La remise des conclusions par l’appelant en main propre à l’avocat de l’intimé contre récépissé, faite en lieu et place de la notification par lettre recommandée avec demande d’avis de réception, qui établit non seulement la remise mais aussi sa date certaine, constitue une irrégularité de forme qui n’est susceptible d’être sanctionnée que par la nullité de forme sur démonstration d’un grief.

À la différence du vertige stendhalien, certains vertiges juridiques naissent parfois de la contemplation d’une situation toute simple. Représenté par un défenseur syndical, un salarié relève appel d’un jugement du conseil de prud’hommes devant la Cour d’appel de Metz.
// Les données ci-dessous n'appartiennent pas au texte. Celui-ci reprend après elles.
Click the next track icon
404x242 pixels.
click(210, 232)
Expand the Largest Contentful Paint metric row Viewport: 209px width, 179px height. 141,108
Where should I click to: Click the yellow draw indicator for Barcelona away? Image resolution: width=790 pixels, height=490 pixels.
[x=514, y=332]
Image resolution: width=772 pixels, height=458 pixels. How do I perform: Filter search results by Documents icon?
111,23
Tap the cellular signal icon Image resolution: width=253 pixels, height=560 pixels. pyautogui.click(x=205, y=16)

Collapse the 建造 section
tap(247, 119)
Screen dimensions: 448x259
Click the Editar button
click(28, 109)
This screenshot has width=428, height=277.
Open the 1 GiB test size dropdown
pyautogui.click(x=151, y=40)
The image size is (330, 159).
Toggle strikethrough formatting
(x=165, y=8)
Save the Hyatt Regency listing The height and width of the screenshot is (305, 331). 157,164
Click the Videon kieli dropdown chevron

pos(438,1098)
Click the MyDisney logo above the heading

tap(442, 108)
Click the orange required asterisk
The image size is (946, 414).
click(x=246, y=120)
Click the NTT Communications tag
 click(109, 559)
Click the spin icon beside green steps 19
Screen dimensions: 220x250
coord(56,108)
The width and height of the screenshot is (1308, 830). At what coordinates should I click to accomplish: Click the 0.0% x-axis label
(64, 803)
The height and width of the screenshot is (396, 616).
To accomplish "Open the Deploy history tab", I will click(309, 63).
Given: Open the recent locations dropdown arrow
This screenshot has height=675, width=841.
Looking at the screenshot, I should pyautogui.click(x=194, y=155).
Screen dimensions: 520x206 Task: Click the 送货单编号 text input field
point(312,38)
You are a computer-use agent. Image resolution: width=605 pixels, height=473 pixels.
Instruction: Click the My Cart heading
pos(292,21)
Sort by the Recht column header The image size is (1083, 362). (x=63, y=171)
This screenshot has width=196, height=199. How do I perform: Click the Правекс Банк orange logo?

La société intimée soulève la caducité de la déclaration d’appel dès lors que le défenseur syndical a remis en main propre, contre récépissé, ses conclusions et pièces à l’avocat de l’intimé et non selon les formes imposées par l’article 930-3 du code de procédure civile. Sur déféré, la cour d’appel confirme l’ordonnance entreprise. Afin de faire échec à cette caducité et arguer que l’irrégularité de la remise relevait de la nullité de forme sur démonstration d’un grief, le pourvoi du salarié avançait la violation des articles 930-3 et 114 du code de procédure civile. La deuxième chambre civile de la Cour de cassation retient le moyen, non seulement au visa de ces deux textes, mais encore de l’article 6, § 1, de la Convention de sauvegarde des droits de l’homme et des libertés fondamentales :

« 7. Selon le premier de ces textes, les notifications entre un avocat et un défenseur syndical sont effectuées par lettre recommandée avec demande d’avis de réception ou par voie de signification.
8. Selon le deuxième, aucun acte de procédure ne peut être déclaré nul pour vice de forme si la nullité n’en est pas expressément prévue par la loi, sauf en cas d’inobservation d’une formalité substantielle ou d’ordre public. La nullité ne peut être prononcée qu’à charge pour l’adversaire qui l’invoque de prouver le grief que lui cause l’irrégularité, même lorsqu’il s’agit d’une formalité substantielle ou d’ordre public.
9. Il résulte du troisième, selon la Cour européenne des droits de l’homme, que le droit d’accès aux tribunaux n’étant pas absolu, il peut donner lieu à des limitations implicitement admises car il appelle de par sa nature même une réglementation par l’État, laquelle peut varier dans le temps et dans l’espace en fonction des besoins et des ressources de la communauté et des individus. En élaborant pareille réglementation, les États contractants jouissent d’une certaine marge d’appréciation. Néanmoins, les limitations appliquées ne sauraient restreindre l’accès ouvert à l’individu d’une manière ou à un point tel que le droit s’en trouve atteint dans sa substance même. En outre, elles ne se concilient avec l’article 6, § 1, de la Convention que si elles poursuivent un but légitime et s’il existe un rapport raisonnable de proportionnalité entre les moyens employés et le but visé (not., CEDH 19 févr. 1998, Edificaciones March Gallego S.A. c/ Espagne, § 34, Recueil 1998).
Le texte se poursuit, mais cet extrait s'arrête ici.